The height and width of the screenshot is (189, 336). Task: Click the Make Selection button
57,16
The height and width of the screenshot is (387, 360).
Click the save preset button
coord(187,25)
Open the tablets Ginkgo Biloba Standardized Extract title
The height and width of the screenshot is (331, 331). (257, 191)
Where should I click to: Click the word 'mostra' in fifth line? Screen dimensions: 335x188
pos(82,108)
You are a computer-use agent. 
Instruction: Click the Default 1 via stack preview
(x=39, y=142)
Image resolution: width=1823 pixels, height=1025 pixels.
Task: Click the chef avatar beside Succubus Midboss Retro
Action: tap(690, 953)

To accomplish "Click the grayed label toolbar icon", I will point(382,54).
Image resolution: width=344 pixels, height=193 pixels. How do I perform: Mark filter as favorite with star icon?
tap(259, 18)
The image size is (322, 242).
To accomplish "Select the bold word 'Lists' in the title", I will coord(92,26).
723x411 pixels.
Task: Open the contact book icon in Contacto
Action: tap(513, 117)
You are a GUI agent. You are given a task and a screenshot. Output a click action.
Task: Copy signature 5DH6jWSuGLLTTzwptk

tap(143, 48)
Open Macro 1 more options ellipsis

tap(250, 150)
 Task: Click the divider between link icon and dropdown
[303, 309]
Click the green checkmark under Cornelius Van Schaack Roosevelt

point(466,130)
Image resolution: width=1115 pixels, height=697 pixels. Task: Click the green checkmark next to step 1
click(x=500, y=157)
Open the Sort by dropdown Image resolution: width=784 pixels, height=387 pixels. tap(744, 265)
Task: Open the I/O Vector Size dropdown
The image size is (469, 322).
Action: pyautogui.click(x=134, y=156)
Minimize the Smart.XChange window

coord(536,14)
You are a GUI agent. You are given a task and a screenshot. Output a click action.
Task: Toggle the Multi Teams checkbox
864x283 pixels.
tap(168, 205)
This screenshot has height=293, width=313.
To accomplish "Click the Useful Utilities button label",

--------------------------------------------------

→ **TASK REQUIREMENTS**
Collect every line of the records above that contains the word "accomplish", and reproduce each one in full.

→ **EXERCISE RESPONSE**
To accomplish "Click the grayed label toolbar icon", I will point(382,54).
To accomplish "Select the bold word 'Lists' in the title", I will coord(92,26).
To accomplish "Click the Useful Utilities button label",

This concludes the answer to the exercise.